The city has been using Brooklyn homeless shelter residents to supplement unionized data-entry workers–an apparent breach of the mayor’s promise not to use benefit-dependent workers to take jobs from city employees.
Residents in the substance abuse recovery program at the Barbara Kleiman Residence in Greenpoint have been used to input confidential information about fellow shelter dwellers–including residents’ HIV status–City Limits has learned.
“It’s poor practice to have people not part of the agency have access to confidential files,” says one official with the Department of Homeless Services (DHS), speaking on condition of anonymity. “They’re putting in dates of birth, social security numbers, new addresses. If the person is moving to Housing Works, then they know the person is HIV positive.”
Between six and eight of the recovering substance abusers have been recently deployed at DHS headquarters in lower Manhattan. Participants are paid a small stipend for their work. In similar programs, shelter residents have been paid as little as $12.50 a week for their work.
By contrast, civil service employees make in the mid-$20,000 range, plus benefits. DHS has sustained numerous budget cuts since its creation in 1993. In May, the city announced that it would jettison nearly half of the agency’s staff.
Mayor Rudy Giuliani has repeatedly vowed that the city’s access to cheap labor, such as Work Experience Program workers, wouldn’t jeopardize city jobs. DHS did not return calls by press time.
“The whole theme of the administration is to privatize, downplay, downgrade and have work farmed out,” said John Talbutt, assistant to the president of the Social Services Employees Union, Local 371. “This is directly taking a civil service job.”

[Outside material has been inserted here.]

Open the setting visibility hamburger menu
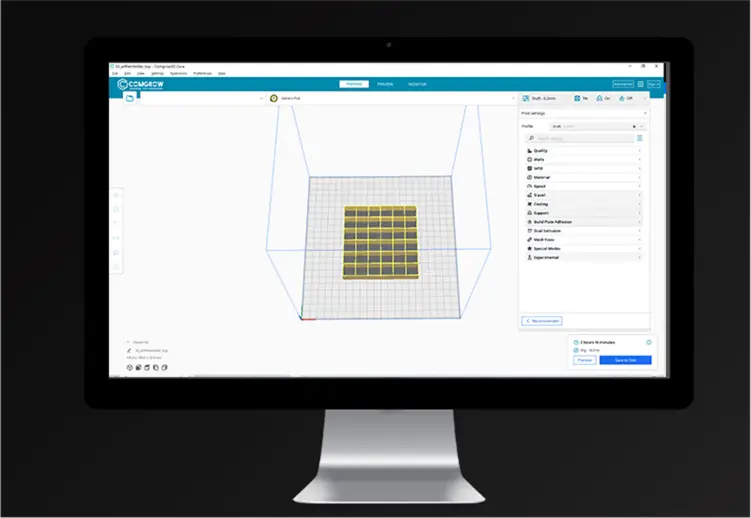Viewport: 751px width, 518px height. tap(640, 138)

As for the shelter residents, the fact that they are paid below minimum wage for their work may be justified because the labor is part of a recovery program and can be considered treatment, said David Greenberg of the Coalition for the Homeless’ advocacy department. However, having residents work in agency headquarters–as opposed to accepting assignments in their home shelters–is unusual. “Certainly, you see DHS cut back on workers in the shelters,” Greenberg said, “but making it up in the main offices, that’s spooky.”